Evidence is emerging that cyber attack criminals are seeking to exploit COVID-19. According to the National Cyber Security Centre, attacks have been on the rise and are likely to get worse at the pandemic continues.
SMEs are particularly vulnerable as they seek new ways of working during lockdown and navigate unfamiliar channels of support.
That’s why we’ve rounded up the latest SME-specific cyber attack security advice. We asked experts like the Metropolitan Police Service and the National Cyber Security Centre for the simplest, quickest and most cost-effective steps you can take to protect yourselves online.
Got 2 minutes? Check out our 5 things you can do right now
Got 20 minutes? Check out our resource roundup further down this page
5 things you can do (right now) to protect your business online
(1) Update your software
Make sure software on your computers and smartphones is kept up to date, particularly your operating systems. Hackers are always finding new vulnerabilities and those updates from developers or providers usually contain important security patches. They’re keeping you one step ahead of the hackers, but it only works if you do the updates sharpish.
(2) Make your passwords stronger
We all pretty much know the rules for making a strong password. The longer the better, so include symbols and numbers while avoiding family names, birthdays and pets. The Metropolitan Police are now recommending that we put together three random words, like “carnewspaperpigeon”, and add a few capital letters, like “carnEwspapErpigEon. They’ve made a helpful advice video with more tips for hard-to-hack passwords.
(3) Turn on 2-factor authentication
For any accounts which contain important personal or financial information, use 2-factor authentication (2FA). It combines your password (something you know) with a second factor, like your mobile phone (something you have). Most big websites offer 2FA but you have to turn it on yourself – usually in security or settings.
(4) Avoid using free public WiFi
Don’t use free public WiFi for anything you wouldn’t want everyone to have access to. Most hotspots are not secure. A safer option is to download a Virtual Private Network (VPN) from a reputable provider onto your phones or computers. Data sent over these networks is always encrypted – cyber-snoopers can get it, but they can’t read it. You can also tether computers to your mobile and use 3G/4G to get online.
(5) Know how to spot phishing
The tell-tale signs of phishing (scam) emails are getting harder to spot, but they almost always request personal information, payment or contain links to bad websites. They often ask you to act urgently or appear to come from a senior person in a business. Experts say the best defence is to check the sender’s real address, not the visible one. You can Google how to do this for your specific email platform.
If you’re keen to really stamp out your exposure to cyber crime, take a look at the resources in this section.
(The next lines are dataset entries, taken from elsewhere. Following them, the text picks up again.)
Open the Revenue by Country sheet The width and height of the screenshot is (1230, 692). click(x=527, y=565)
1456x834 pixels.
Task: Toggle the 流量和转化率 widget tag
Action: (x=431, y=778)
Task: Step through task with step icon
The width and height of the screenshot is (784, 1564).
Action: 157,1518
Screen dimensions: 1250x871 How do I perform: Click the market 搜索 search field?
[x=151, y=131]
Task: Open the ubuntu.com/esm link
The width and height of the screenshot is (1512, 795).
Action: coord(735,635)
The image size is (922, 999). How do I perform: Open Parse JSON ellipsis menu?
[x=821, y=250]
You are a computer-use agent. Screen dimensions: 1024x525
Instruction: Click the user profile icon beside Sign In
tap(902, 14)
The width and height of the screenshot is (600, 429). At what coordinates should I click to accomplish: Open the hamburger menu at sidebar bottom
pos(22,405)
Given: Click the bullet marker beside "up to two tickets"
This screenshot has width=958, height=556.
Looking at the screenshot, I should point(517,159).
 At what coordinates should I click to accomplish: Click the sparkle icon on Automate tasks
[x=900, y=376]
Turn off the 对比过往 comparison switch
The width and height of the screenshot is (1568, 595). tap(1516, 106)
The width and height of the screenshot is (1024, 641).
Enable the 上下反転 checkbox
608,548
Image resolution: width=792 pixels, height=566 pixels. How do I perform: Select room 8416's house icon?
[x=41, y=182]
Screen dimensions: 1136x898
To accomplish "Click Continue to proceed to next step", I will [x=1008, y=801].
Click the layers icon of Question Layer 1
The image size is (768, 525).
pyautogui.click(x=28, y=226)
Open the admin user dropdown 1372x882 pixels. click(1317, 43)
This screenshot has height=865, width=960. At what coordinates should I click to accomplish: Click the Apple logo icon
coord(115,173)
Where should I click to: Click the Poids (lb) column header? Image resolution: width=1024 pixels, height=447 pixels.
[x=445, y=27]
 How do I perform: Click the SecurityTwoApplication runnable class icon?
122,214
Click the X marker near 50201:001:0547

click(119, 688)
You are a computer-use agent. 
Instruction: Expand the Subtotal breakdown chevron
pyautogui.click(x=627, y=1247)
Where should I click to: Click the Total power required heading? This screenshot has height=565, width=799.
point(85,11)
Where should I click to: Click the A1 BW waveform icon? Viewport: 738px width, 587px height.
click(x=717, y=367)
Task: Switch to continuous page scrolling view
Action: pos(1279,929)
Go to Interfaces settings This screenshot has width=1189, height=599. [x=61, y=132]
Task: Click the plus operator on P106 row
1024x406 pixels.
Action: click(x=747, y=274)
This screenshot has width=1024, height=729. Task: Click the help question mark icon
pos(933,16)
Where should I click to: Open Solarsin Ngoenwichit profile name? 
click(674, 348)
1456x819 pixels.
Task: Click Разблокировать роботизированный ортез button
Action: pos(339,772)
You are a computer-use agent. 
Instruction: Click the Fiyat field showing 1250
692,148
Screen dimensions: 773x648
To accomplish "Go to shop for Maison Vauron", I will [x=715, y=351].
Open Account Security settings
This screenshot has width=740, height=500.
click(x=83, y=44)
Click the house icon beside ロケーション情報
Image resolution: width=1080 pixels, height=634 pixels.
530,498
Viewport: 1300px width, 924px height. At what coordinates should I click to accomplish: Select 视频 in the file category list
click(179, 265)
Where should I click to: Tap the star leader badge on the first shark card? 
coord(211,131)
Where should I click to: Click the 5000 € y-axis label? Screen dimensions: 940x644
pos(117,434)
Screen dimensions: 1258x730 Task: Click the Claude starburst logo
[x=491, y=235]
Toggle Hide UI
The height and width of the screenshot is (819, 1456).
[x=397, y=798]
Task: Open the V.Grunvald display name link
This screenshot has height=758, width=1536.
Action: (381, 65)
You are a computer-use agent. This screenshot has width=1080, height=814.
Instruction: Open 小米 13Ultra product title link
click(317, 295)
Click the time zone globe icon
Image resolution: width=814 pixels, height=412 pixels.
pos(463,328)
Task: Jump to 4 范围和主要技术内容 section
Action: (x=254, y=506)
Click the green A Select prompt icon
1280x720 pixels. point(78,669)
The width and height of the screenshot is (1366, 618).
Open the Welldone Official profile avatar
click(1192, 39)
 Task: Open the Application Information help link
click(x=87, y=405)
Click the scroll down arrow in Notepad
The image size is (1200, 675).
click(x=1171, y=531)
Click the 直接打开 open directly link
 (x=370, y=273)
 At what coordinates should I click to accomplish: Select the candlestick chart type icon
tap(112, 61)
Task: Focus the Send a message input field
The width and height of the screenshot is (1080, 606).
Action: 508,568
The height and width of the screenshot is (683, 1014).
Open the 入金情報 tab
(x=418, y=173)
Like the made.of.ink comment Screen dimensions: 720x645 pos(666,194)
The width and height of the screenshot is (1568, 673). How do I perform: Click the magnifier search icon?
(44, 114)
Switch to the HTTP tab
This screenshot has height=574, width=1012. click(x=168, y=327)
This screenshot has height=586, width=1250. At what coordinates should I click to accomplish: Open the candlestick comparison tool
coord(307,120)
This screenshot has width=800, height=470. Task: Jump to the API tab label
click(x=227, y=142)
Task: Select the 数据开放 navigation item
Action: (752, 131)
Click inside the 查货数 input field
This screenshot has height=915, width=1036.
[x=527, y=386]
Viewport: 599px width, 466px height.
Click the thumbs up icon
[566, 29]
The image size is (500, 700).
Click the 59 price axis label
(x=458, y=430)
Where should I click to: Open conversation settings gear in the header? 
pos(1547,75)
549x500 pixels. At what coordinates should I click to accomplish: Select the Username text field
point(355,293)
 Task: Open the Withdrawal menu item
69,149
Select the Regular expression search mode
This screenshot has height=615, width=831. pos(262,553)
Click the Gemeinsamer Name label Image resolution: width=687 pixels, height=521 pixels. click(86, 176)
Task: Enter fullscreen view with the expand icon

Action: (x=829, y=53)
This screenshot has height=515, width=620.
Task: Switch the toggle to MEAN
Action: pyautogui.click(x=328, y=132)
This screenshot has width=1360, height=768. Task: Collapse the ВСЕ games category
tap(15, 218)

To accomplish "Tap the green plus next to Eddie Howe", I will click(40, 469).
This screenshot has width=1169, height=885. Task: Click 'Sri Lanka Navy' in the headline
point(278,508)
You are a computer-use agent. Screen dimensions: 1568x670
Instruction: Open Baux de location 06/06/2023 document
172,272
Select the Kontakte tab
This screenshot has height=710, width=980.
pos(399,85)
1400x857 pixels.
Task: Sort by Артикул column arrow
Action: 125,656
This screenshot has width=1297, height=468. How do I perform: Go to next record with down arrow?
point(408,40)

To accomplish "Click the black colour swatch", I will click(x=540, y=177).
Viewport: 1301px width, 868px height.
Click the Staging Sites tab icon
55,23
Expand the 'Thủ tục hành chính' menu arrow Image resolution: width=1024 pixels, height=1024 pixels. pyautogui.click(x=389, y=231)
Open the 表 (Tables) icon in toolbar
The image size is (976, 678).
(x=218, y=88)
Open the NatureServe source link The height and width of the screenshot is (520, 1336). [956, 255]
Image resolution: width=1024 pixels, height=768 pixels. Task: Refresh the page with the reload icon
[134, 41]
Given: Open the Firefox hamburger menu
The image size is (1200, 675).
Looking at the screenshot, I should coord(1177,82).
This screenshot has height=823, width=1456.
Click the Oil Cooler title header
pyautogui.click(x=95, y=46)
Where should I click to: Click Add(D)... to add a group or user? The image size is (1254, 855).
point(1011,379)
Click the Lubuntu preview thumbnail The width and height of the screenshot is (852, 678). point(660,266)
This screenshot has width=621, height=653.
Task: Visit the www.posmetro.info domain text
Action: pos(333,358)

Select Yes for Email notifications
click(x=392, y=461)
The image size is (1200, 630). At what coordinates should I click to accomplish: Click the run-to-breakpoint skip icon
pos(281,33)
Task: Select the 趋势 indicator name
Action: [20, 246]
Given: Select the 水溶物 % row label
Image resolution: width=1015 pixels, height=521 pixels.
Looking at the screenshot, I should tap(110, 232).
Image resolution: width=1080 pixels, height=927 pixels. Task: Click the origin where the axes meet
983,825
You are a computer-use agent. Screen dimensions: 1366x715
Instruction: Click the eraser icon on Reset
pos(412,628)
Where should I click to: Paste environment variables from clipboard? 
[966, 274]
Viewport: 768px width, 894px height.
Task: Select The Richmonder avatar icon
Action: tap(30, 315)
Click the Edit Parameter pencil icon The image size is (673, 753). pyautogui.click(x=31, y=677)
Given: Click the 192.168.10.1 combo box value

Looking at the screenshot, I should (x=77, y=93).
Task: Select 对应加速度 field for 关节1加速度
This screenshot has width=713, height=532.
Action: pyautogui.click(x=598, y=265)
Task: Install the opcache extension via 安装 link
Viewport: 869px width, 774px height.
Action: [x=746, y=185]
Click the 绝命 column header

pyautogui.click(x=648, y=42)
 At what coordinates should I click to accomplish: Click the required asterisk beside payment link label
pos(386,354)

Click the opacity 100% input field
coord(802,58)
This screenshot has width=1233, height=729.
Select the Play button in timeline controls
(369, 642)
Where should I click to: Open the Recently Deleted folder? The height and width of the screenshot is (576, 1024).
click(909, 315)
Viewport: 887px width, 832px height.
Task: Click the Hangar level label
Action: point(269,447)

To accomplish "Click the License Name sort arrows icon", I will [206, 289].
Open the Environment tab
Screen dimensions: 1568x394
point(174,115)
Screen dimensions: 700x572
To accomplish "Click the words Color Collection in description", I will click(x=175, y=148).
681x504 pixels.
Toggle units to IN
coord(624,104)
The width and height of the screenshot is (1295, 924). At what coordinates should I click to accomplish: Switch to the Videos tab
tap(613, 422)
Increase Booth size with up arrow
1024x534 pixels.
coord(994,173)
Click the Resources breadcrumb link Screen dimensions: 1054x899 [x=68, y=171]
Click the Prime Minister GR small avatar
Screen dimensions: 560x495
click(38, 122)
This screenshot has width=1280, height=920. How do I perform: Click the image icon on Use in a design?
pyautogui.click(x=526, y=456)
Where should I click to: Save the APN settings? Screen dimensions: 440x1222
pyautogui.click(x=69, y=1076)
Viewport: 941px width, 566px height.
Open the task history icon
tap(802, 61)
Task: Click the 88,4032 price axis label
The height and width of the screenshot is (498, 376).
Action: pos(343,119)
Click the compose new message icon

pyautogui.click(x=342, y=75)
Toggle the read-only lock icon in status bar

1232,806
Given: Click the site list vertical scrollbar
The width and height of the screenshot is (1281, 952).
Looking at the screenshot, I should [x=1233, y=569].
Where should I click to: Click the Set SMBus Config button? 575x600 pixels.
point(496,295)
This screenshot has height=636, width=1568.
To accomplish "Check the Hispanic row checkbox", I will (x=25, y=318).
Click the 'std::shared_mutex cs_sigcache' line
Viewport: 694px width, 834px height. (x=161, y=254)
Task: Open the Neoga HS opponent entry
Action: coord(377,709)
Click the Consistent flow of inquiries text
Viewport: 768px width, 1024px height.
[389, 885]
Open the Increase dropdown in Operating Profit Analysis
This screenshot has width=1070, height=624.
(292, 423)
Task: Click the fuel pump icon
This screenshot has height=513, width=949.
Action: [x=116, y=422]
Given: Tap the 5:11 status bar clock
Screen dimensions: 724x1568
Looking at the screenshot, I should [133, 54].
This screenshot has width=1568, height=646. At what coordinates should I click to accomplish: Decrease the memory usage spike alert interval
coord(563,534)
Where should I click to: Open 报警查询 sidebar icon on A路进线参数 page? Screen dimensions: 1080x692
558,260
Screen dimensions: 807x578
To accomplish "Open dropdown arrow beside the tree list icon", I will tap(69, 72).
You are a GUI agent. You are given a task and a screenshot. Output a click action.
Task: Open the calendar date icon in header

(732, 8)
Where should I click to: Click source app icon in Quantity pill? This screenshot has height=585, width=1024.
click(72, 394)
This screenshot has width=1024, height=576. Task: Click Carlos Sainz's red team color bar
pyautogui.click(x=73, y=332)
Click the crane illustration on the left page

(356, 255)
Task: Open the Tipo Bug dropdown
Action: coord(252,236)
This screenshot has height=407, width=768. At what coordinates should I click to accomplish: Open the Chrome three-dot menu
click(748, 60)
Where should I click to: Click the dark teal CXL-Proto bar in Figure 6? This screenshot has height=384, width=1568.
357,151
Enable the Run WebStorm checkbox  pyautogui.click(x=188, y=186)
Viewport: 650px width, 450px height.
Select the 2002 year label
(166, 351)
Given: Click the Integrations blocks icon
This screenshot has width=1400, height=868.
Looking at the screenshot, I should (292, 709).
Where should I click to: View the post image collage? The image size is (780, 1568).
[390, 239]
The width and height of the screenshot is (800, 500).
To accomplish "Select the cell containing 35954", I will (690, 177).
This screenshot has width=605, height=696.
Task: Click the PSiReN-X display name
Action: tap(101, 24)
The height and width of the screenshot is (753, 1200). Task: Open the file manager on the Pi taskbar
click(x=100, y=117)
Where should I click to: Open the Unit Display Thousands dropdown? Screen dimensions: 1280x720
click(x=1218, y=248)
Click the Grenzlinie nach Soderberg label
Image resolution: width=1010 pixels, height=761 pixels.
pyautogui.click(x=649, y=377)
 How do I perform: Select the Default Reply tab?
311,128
To save you much of the legwork, we’ve scoured the internet for what’s available, what’s useful and what’s reliable. (If you’re already feeling pretty confident about your cyber security, please share your own tips with us and your network via LinkedIn.)
Want to get staff up to speed with cybersecurity?
The Metropolitan Police have produced a wealth of cyber security resources just for SMEs. This includes some great how to videos and an explainer booklet you can download for more detail. There’s also a short and snappy leaflet which would be a good one to share with any remote working employees you’ve got.
Want to report a cyber attack to the police?
Action Fraud is where you can report fraud and cyber crime to the police quickly, easily and from any device. You’ll get a crime number and lots of other information on financially-motivated internet crime. If you happen to know the suspect, or they’re still in the area, you can also report fraud to the police by calling 101.
Want to test your response to a cyber attack?
The National Cyber Security Centre has an online tool which helps you find out how resilient you are to cyber attack and practise your response in a safe environment. “Exercise in a Box” includes everything you need to go through in your own time. And you don’t need to be much of a tech expert.
Want to follow a process for reducing your cybersecurity risk?
The Global Cyber Alliance has assembled a set of free and non-technical tools to help SMEs improve cyber security. There’s a clear six-step process to follow, starting with helping you assess your security readiness and response.
Want to reassure customers your IT is secure?
Cyber Essentials is a government-backed scheme to help you to protect your business against the most common cyber attacks and get certification to prove you’ve put IT protection in place.
Want to check if an email address been leaked?
A tongue in cheek, but quite useful tool, for checking if your email address has been compromised is available online. It shows any breached accounts or websites.
Want to protect against ransomware infection?
No More Ransom is an initiative by the National High Tech Crime Unit of the Netherlands’ police, Europol’s European Cybercrime Centre, Kaspersky and McAfee. Resources to help victims of ransomware get their encrypted data back without having to pay up.
Want to feel reassured that you can improve?
An interesting 30-minute podcast, featuring Snaffling Pig co-founder Nick Coleman, has been published by the BT “In good company” podcast. After falling for a hacker’s email last year and losing £9,500, he talks about choosing cyber security steps that aren’t too onerous. He also says you shouldn’t feel ashamed if you don’t really understand cyber security.